What outcomes does society want from its food systems and what role can which small-scale farmers play in delivering on these outcomes? What are desirable outcomes for which groups of small-scale farmers? How does all this vary from location to location and country to country. Which outcomes are in whose interests? Where are the trade-offs and where are the synergies? Despite overarching goals, including the SDGs, clarity about longer-term desired outcomes that tackle difficult questions about trade-offs and illustrate costs and benefits of different pathways are largely lacking. Without such detail it hard to have sensible integrated intervention strategies that can make a difference.
It is notable for most of the literature on small-scale agriculture that relatively little attention is given to trade-offs and the implications for bringing about change. These trade-offs will mostly play out at national and local levels, and it is at these scales that they need to be assessed in detail. Any substantial policy change to support the transformation of small-scale agriculture is going to quickly bump into trade-offs that have economy wide and deep political implications. This box provides a framework for exploring trade-offs.

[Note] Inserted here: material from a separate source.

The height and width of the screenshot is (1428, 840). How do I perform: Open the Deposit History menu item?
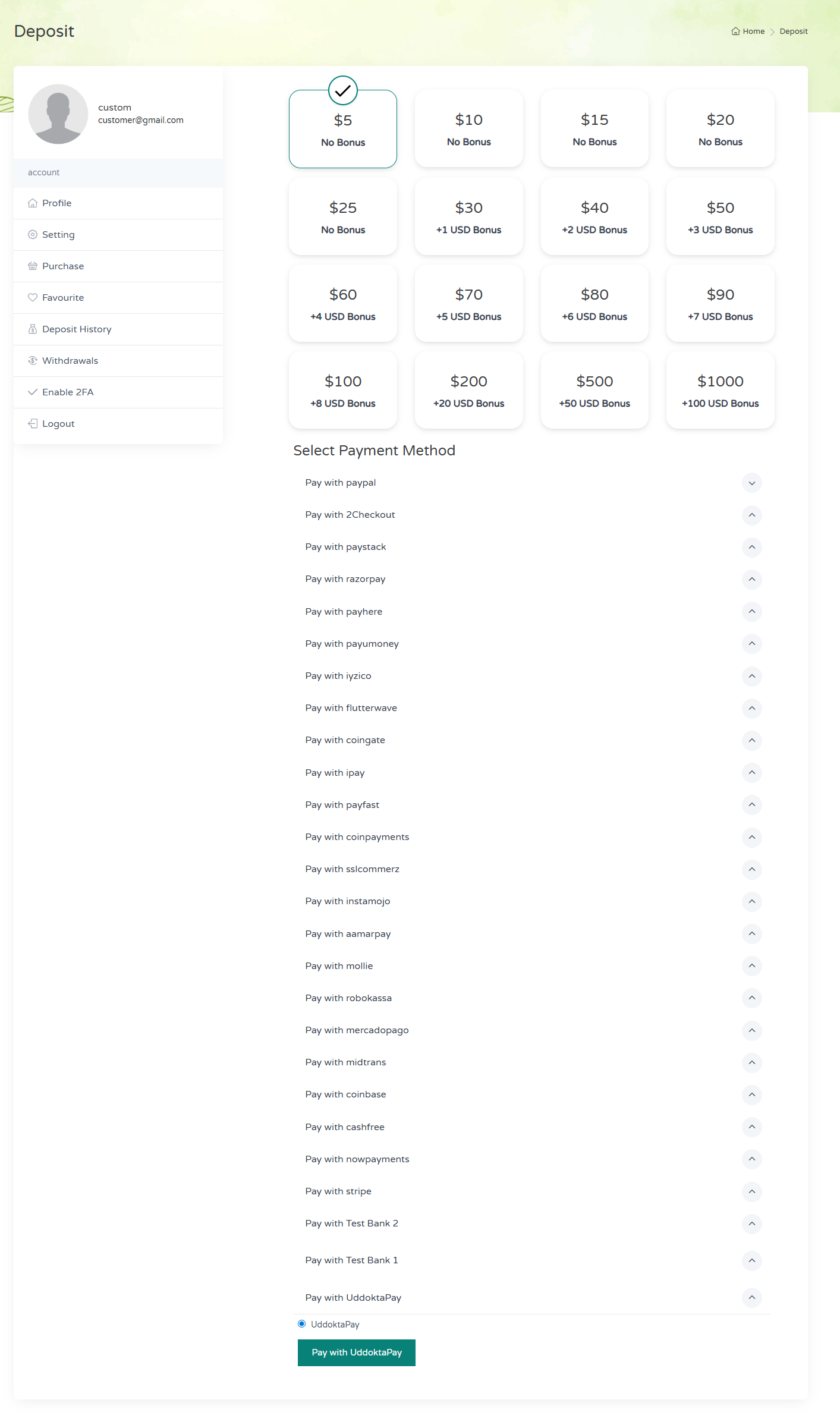pos(77,329)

Trade-offs can be thought about in three dimensions, issues, time and place. Issues are the trade-offs between competing interests or system outcomes – eating meat vs protecting the environment for example. Time is the trade-off between short and longer-term consequences and place is the trade-off between impacts for different localities. Transformation of small-scale agriculture to be more profitable and sustainable and to produce a healthier diversity of food requires considering trade-offs from localised technical issues to global policy issues. For example, what is the trade-off using crop residue to feed livestock vs using it to replenish soil organic matter, or what is the trade-off for economic and environmental outcomes for a predominantly local food system vs one that is heavily based on international trade flows.

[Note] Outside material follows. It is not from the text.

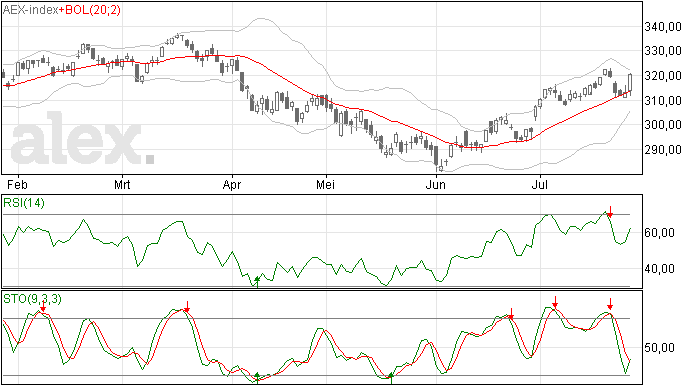Viewport: 690px width, 387px height.
Task: Click the 290,00 price axis label
Action: [x=663, y=150]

For any particular country what might be the longer-term vision for the numbers and types of small-scale farmers and in which locations that could achieve commercial viability, giving them a living income? At what scale would they need to operate and what would be the implications? How many small-scale farmers will need to transition to alternative livelihoods over what periods and how might this be supported?
The food systems framework identifies three overarching food systems outcomes; economic and social wellbeing, food and nutrition security, and environmental sustainability. These provide a starting point for specifying desired outcomes, trade-offs and synergies. The model also provides a starting point for considering macro-level trade-offs in the food system between the three food system outcomes of economic and social well-being, food and nutrition security and environmental sustainability. Currently our food systems are trading-off longer-term environmental sustainability and human health against meeting shorter-term calorie needs, desire for increased animal protein and food industry profits. These macro level trade-off flow into any options for the transformation of small-scale agriculture.